#### Work instructions:
Output all entries below exactly as they are given.

#### Record excerpts:
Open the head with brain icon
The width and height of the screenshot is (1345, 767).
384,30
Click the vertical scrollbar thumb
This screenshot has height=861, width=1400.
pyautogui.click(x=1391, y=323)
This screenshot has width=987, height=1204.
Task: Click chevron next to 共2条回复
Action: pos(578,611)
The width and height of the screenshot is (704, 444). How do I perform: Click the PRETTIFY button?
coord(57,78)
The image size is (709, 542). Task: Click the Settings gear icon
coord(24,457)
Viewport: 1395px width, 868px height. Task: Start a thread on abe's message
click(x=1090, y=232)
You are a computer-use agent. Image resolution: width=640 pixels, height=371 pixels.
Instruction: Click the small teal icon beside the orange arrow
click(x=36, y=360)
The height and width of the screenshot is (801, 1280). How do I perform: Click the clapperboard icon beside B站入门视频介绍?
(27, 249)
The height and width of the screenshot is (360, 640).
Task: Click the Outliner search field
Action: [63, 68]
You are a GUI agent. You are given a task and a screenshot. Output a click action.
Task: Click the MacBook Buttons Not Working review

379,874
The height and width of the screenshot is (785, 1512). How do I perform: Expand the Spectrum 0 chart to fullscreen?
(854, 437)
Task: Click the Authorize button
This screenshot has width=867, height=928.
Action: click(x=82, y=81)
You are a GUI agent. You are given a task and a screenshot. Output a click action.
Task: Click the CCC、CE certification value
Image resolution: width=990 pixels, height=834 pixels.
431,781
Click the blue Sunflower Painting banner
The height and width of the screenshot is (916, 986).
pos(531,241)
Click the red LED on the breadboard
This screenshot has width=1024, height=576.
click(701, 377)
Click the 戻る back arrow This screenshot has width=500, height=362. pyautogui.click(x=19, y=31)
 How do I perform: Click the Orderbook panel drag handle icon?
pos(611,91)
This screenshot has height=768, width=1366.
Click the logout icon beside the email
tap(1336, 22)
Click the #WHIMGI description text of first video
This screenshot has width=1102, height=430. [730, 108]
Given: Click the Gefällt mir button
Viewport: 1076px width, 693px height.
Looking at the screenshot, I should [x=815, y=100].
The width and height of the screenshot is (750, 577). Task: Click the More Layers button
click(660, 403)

#### Answer:
Open the head with brain icon
The width and height of the screenshot is (1345, 767).
384,30
Click the vertical scrollbar thumb
This screenshot has height=861, width=1400.
pyautogui.click(x=1391, y=323)
This screenshot has width=987, height=1204.
Task: Click chevron next to 共2条回复
Action: pos(578,611)
The width and height of the screenshot is (704, 444). How do I perform: Click the PRETTIFY button?
coord(57,78)
The image size is (709, 542). Task: Click the Settings gear icon
coord(24,457)
Viewport: 1395px width, 868px height. Task: Start a thread on abe's message
click(x=1090, y=232)
You are a computer-use agent. Image resolution: width=640 pixels, height=371 pixels.
Instruction: Click the small teal icon beside the orange arrow
click(x=36, y=360)
The height and width of the screenshot is (801, 1280). How do I perform: Click the clapperboard icon beside B站入门视频介绍?
(27, 249)
The height and width of the screenshot is (360, 640).
Task: Click the Outliner search field
Action: [63, 68]
You are a GUI agent. You are given a task and a screenshot. Output a click action.
Task: Click the MacBook Buttons Not Working review

379,874
The height and width of the screenshot is (785, 1512). How do I perform: Expand the Spectrum 0 chart to fullscreen?
(854, 437)
Task: Click the Authorize button
This screenshot has width=867, height=928.
Action: click(x=82, y=81)
You are a GUI agent. You are given a task and a screenshot. Output a click action.
Task: Click the CCC、CE certification value
Image resolution: width=990 pixels, height=834 pixels.
431,781
Click the blue Sunflower Painting banner
The height and width of the screenshot is (916, 986).
pos(531,241)
Click the red LED on the breadboard
This screenshot has width=1024, height=576.
click(701, 377)
Click the 戻る back arrow This screenshot has width=500, height=362. pyautogui.click(x=19, y=31)
 How do I perform: Click the Orderbook panel drag handle icon?
pos(611,91)
This screenshot has height=768, width=1366.
Click the logout icon beside the email
tap(1336, 22)
Click the #WHIMGI description text of first video
This screenshot has width=1102, height=430. [730, 108]
Given: Click the Gefällt mir button
Viewport: 1076px width, 693px height.
Looking at the screenshot, I should [x=815, y=100].
The width and height of the screenshot is (750, 577). Task: Click the More Layers button
click(660, 403)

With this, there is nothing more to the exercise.